### Opdracht A
Stemmen de volgende beweringen overeen met de tekst over de Dodenherdenking? (i) Kamp Westerbork had het gedicht eerder geweigerd. (ii) Volgens de tekst draagt het Comité geen verantwoordelijkheid voor de keuze. (iii) De tekst noemt ruwweg tweehonderdduizend Nederlandse burgerslachtoffers. Antwoord per bewering met ja of nee en citeer de beslissende woorden letterlijk.

_ _ _

Het Comité spreekt ook zijn verbazing uit over het feit dat een dergelijke keuze tot ‘discussie’ heeft geleid. Dat het Comité dit verbazend vindt is onbegrijpelijk. Het gedicht was eerder geweigerd door Kamp Westerbork als zijnde ongeschikt voor voordracht bij de Dodenherdenking. Het was niet ondenkbaar geweest dat het Comité - zelfs zonder waarschuwingssignalen uit Westerbork – had kunnen beseffen dat deze keuze, op dit moment, hoe dan ook tot pijnlijke discussies en beroering zou leiden. Dit had het Comité kunnen voorzien, en enkel het Comité is hiervoor verantwoordelijk. Het Comité heeft de integriteit van de Dodenherdenking dan ook op onacceptabele wijze in gevaar gebracht. Deze doelpalen mogen niet verzet, worden door het Comité, hoe slim ze ook proberen ene Auke van vijftien in te zetten als menselijk schild.

Maar nog verder gingen een aantal uitspraken van derden. Rode lijn in deze bijdragen was een duidelijk 
moreel relativisme en een postmodern-aandoend vertrouwen in de provisionaliteit van elke keuze. Zo heb ik mogen lezen dat Siebe Dirk niet intelligent was. (Wat IQ met het maken van morele keuzes te maken heeft heb ik nooit begrepen. Er zijn intelligente monsters, er zijn eenvoudige heiligen, en omgekeerd) 
Anderen suggereerden dat het verschil tussen goed en kwaad arbitrair is, of zelfs niet bestaat, of dat er teveel aandacht voor joden is bij de dodenherdenking, of dat er ongetwijfeld goede Duitsers waren, en er vast ook  ploerten in het verzet gezeten hebben. De opmerkingen variëren van perfide tot goedbedoeld, ze hebben echter allen met elkaar gemeen dat ze volstrekt irrelevant zijn.

Een Nationale Dodenherdenking is een eerbetoon aan allen die gevallen zijn voor het vaderland, of slachtoffer zijn geworden van de agressieoorlog die tegen Nederland gevoerd. Iemand herdenken is iemand eren, en dat doen wij dan niet als miljoenen privépersonen, maar als land, gezamenlijk. Er zijn mensen geweest die partij hebben gekozen voor de bezetter, voor een vreemde mogendheid die onze vernietiging nastreefde. Ongetwijfeld zijn er onder hen ook geweest die geleden hebben, soms na de oorlog en soms onrechtvaardig. Rechtsherstel is dan een optie. Publiek eerbetoon nooit. Een landverrader – want dat was hij  – publiekelijk laten eren, publiekelijk een plaats geven in de Nationale Dodenherdenking betekent in wezenlijke zin zowel het onteren van allen die het hoogste offer hebben gebracht voor onze vrijheid, als het onteren van de ruwweg tweehonderdduizend Nederlandse burgerslachtoffers, waaronder honderdduizend joden.

_ _ _

### Opdracht B
Zet de regels van de records vanaf de regel met "Pick the 曹沖 unit card" tot en met het einde van de records om in een Markdown-tabel met de kolommen Rij en Regel. Laat lege regels en de afbeeldingen weg.

_ _ _

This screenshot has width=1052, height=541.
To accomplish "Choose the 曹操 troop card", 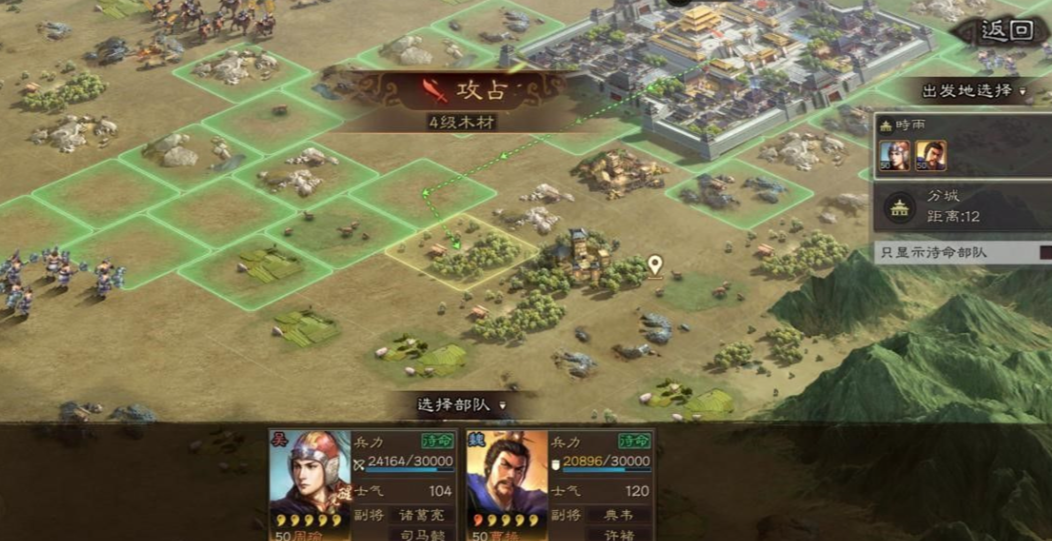I will click(x=559, y=485).
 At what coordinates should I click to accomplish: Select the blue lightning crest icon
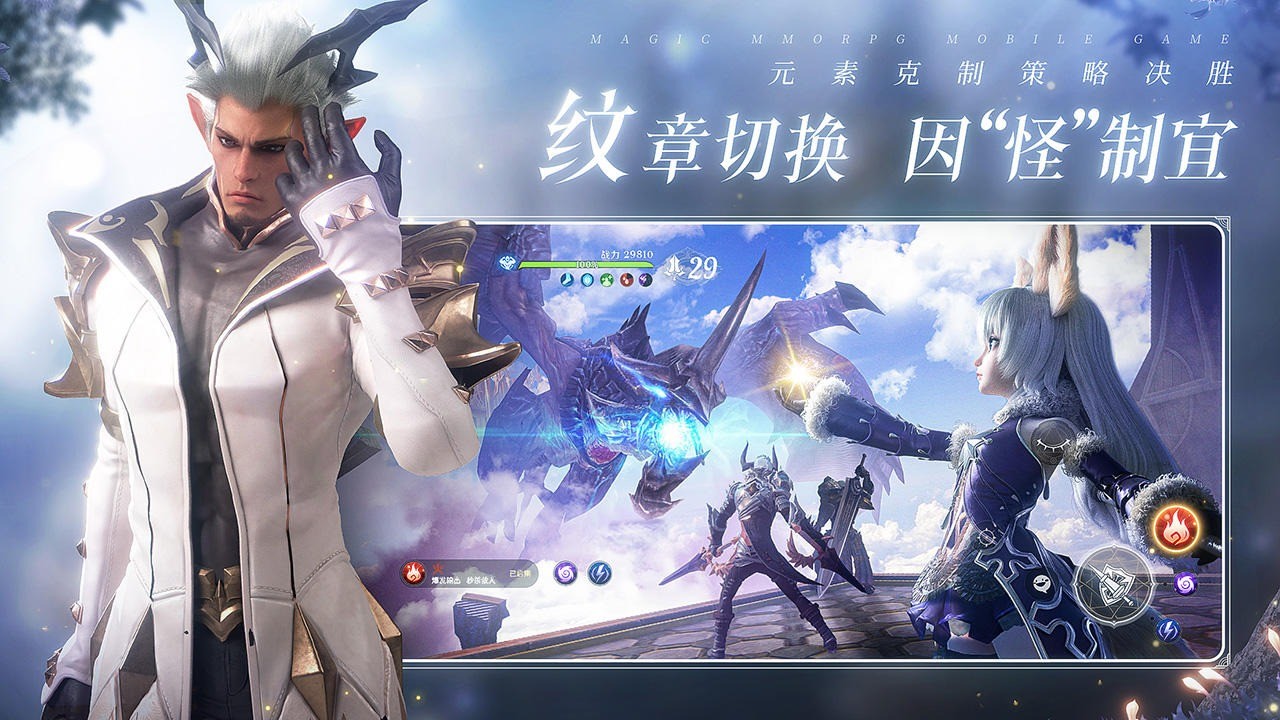(x=1169, y=630)
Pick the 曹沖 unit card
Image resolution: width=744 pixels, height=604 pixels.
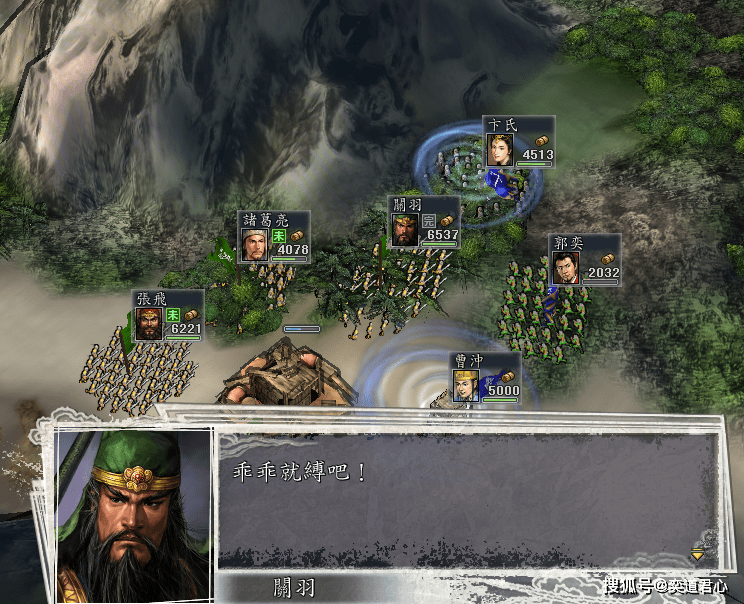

_ _ _

### Verwachte uitvoer A
(i) Ja: "Het gedicht was eerder geweigerd door Kamp Westerbork als zijnde ongeschikt voor voordracht bij de Dodenherdenking."
(ii) Nee: "enkel het Comité is hiervoor verantwoordelijk."
(iii) Ja: "de ruwweg tweehonderdduizend Nederlandse burgerslachtoffers"

### Verwachte uitvoer B
| Rij | Regel |
|---|---|
| 1 | Pick the 曹沖 unit card |
| 2 | Image resolution: width=744 pixels, height=604 pixels. |